Within days of coming to Berlin he had begun to lean on this strength of his sister. After Africa, he liked the idea of the great cold, and she took him out walking, treacherous though the pavements were, and shaky though he still was. Sometimes when they were in restaurants Tamil boys came in selling long-stalked roses. They were unsmiling, boys with a mission, raising funds for the great Tamil war far away, and they hardly looked at Willie or his sister. They were of another generation, but Willie saw himself in them. He thought, “That was how I appeared in London. That is how I appear now. I am not as alone as I thought.” Then he thought, “But I am wrong. I am not like them. I am forty-one, in middle life. They are fifteen or twenty years younger, and the world has changed. They have proclaimed who they are and they are risking everything for it. I have been hiding from myself. I have risked nothing. And now the best part of my life is over.”
Sometimes in the evenings they saw Africans in the blue light of telephone kiosks pretending to talk, but really just occupying space, taking a kind of shelter. Sarojini said, “The East Germans fly them into East Berlin, and then they come here.” Willie thought, “How many of us there now are! How many like me! Can there be room for us all?”
He asked Sarojini, “What happened to my friend Percy Cato? You wrote about him a long time ago.”
Sarojini said, “He was doing well with Che and the others. Then some kind of rage possessed him. He had left Panama as a child and he had a child's idea of the continent. When he went back he began to see the place differently. He became full of hatred for the Spaniards. You could say he reached the Pol Pot position.”
Willie said, “What is the Pol Pot position?”
“He thought the Spaniards had raped and looted the continent in the most savage way, and no good could come out of the place until all the Spaniards or part-Spaniards were killed. Until that happened revolution itself was a waste of time. It is a difficult idea, but actually it's interesting, and liberation movements will have to take it on board some day. Latin America can break your heart. But Percy didn't know how to present his ideas, and he could forget he was working with Spaniards. He could have been more tactful. I don't think he cared to explain himself too much. They eased him out. Behind his back they began calling him the
negrito.
In the end he went back to Jamaica. The word was that he was working for the revolution there, but then we found out that he was running a night-club for tourists on the north coast.”

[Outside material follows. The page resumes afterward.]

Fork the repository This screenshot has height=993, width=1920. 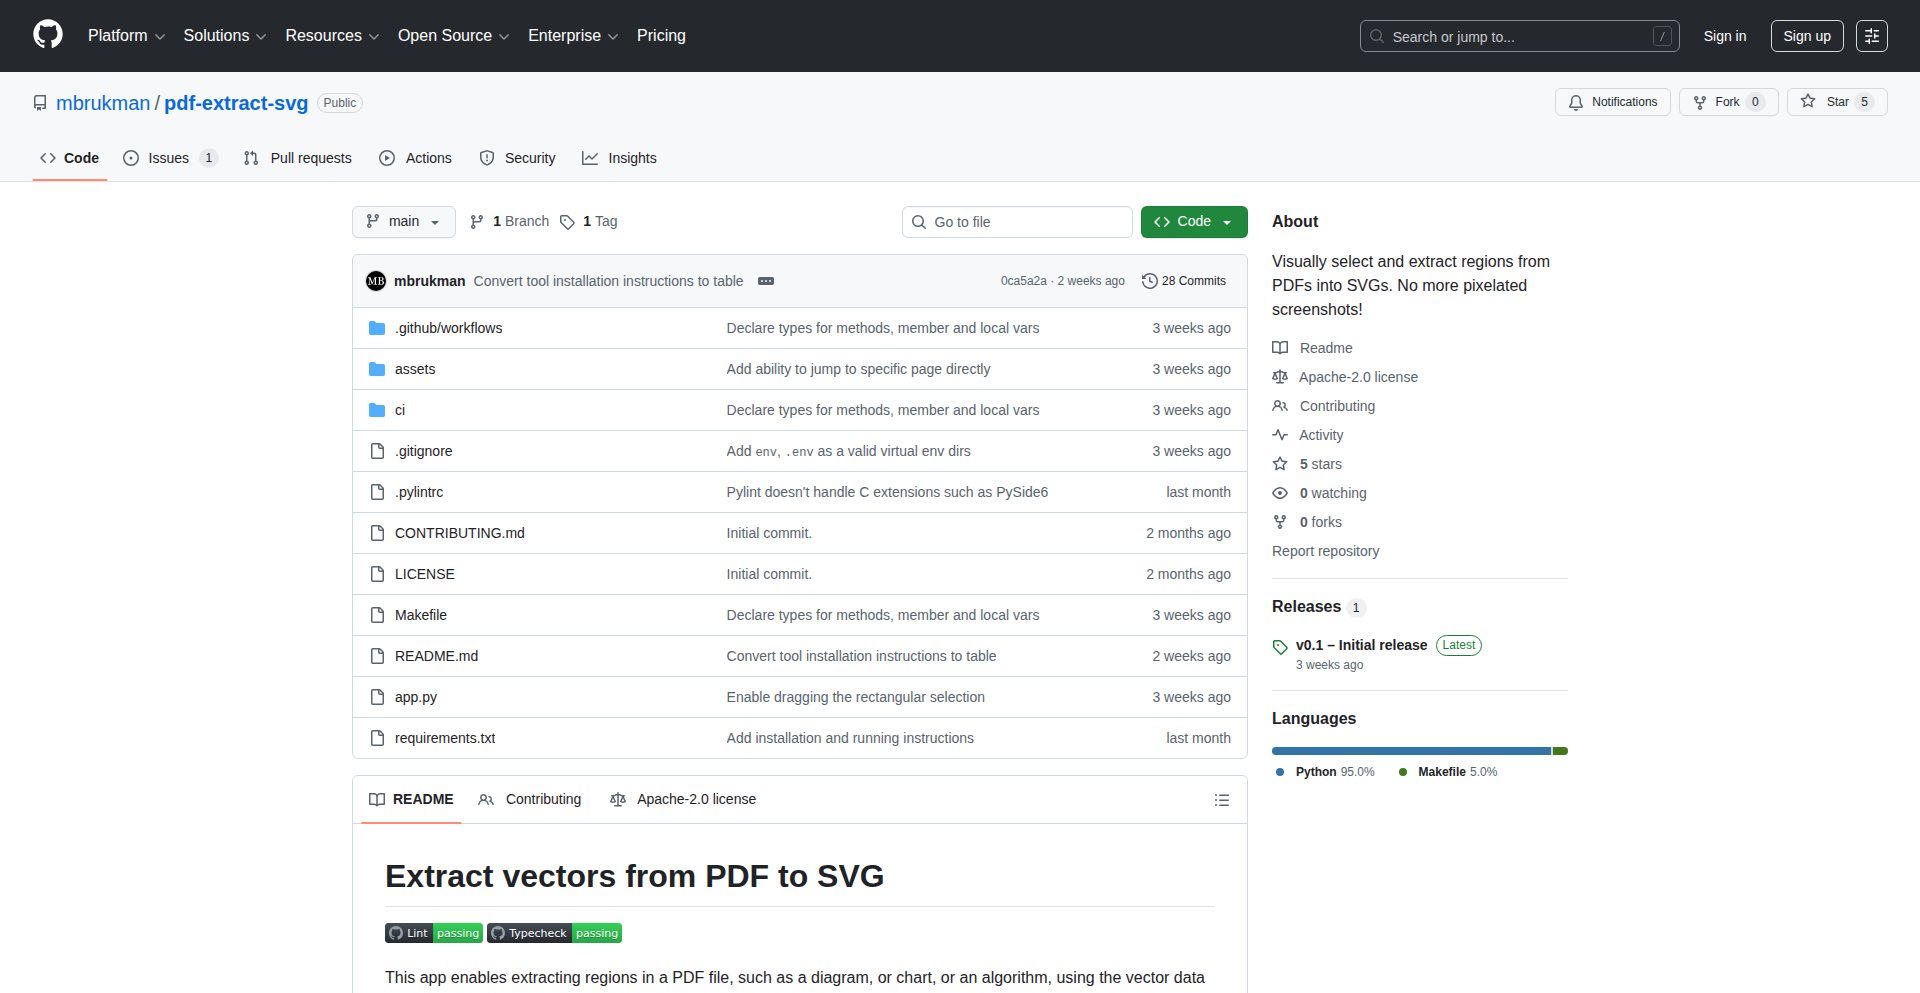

Willie said, “He wasn't a drinking man, but his heart was always in that work. Being smooth with the smooth and rough with the rough.”
And just as once his father had told Willie about his life, so now, over many days of the Berlin winter, in cafés and restaurants and the half-empty flat, Willie began slowly to tell Sarojini of his life in Africa.
*
T
HE FIRST DAY
at Ana's estate house (Willie said) was as long as you can imagine. Everything in the house—the colours, the wood, the furniture, the smells—was new to me. Everything in the bathroom was new to me—all the slightly antiquated fittings, and the old geyser for heating water. Other people had designed that room, had had those fittings installed, had chosen those white wall tiles—some of them cracked now, the crack-lines and the grouting black with mould or dirt, the walls themselves a little uneven. Other people had become familiar with all those things, had considered them part of the comfort of the house. In that room especially I felt a stranger.